* [Aim of the exercise] Restate verbatim the span of lines below between the line with "Screen dimensions: 1500x753" and the line with "Collapse the Otras formas de pago section", including those two lines, and only that span.

* [Data to use]
__________
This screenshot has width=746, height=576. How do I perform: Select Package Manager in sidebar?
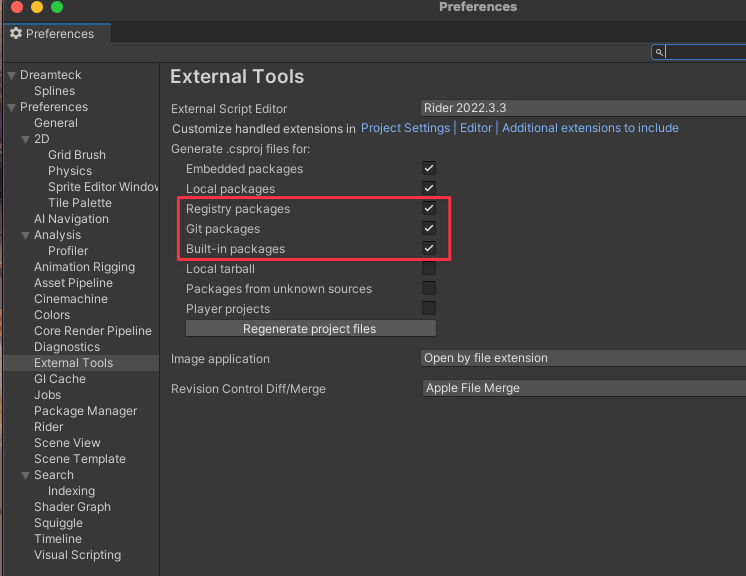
__________
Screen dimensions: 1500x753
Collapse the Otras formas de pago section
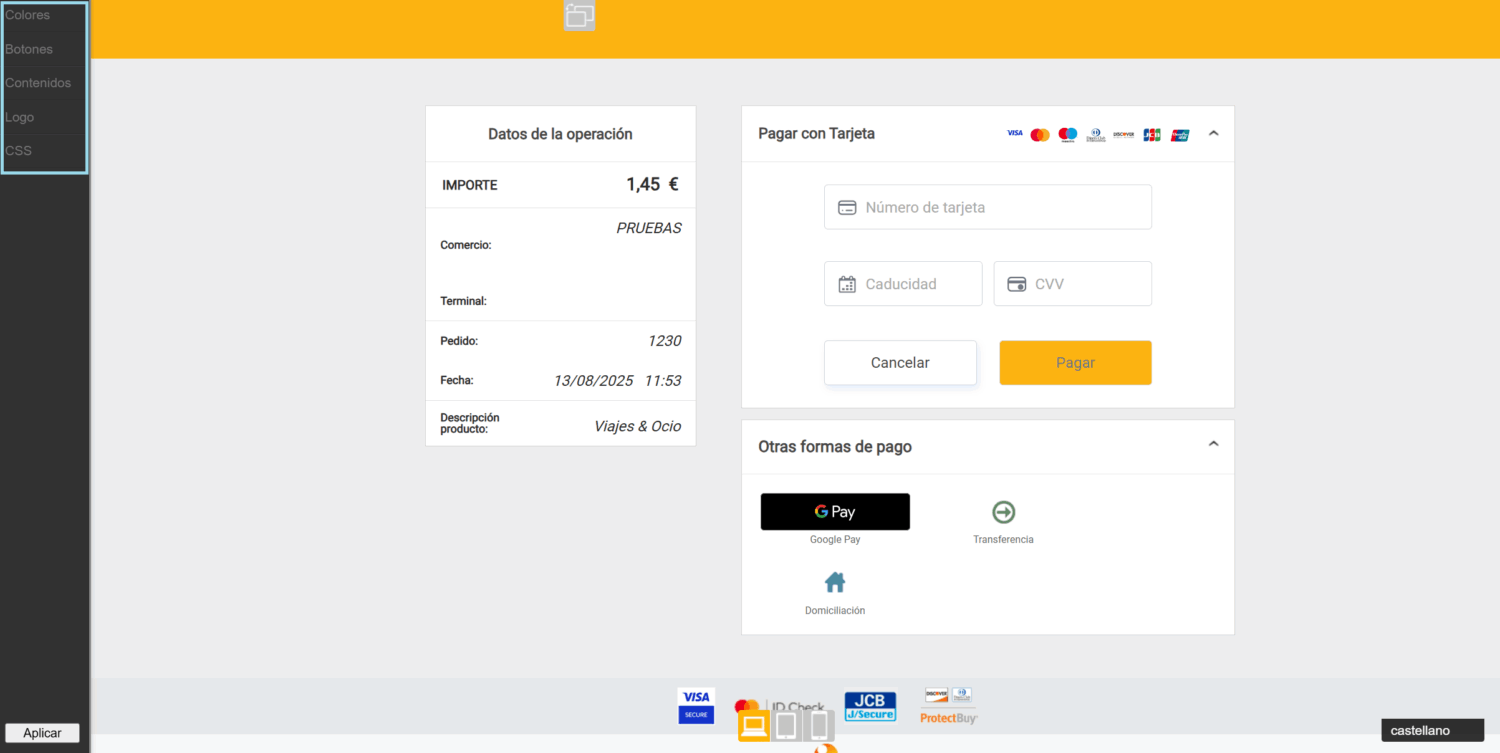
__________
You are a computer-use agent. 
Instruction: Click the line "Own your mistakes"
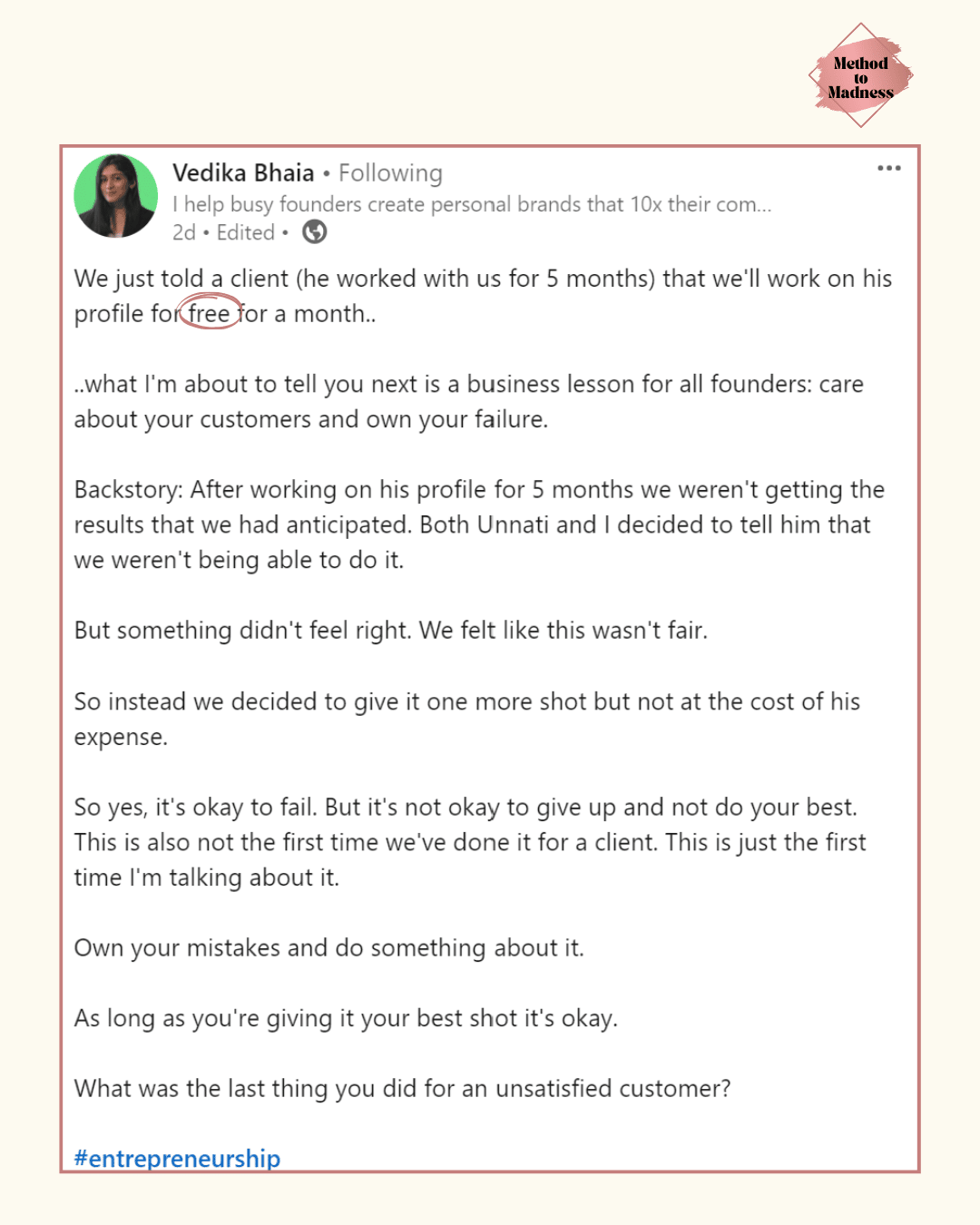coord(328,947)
__________
* [Written answer]
Screen dimensions: 1500x753
Collapse the Otras formas de pago section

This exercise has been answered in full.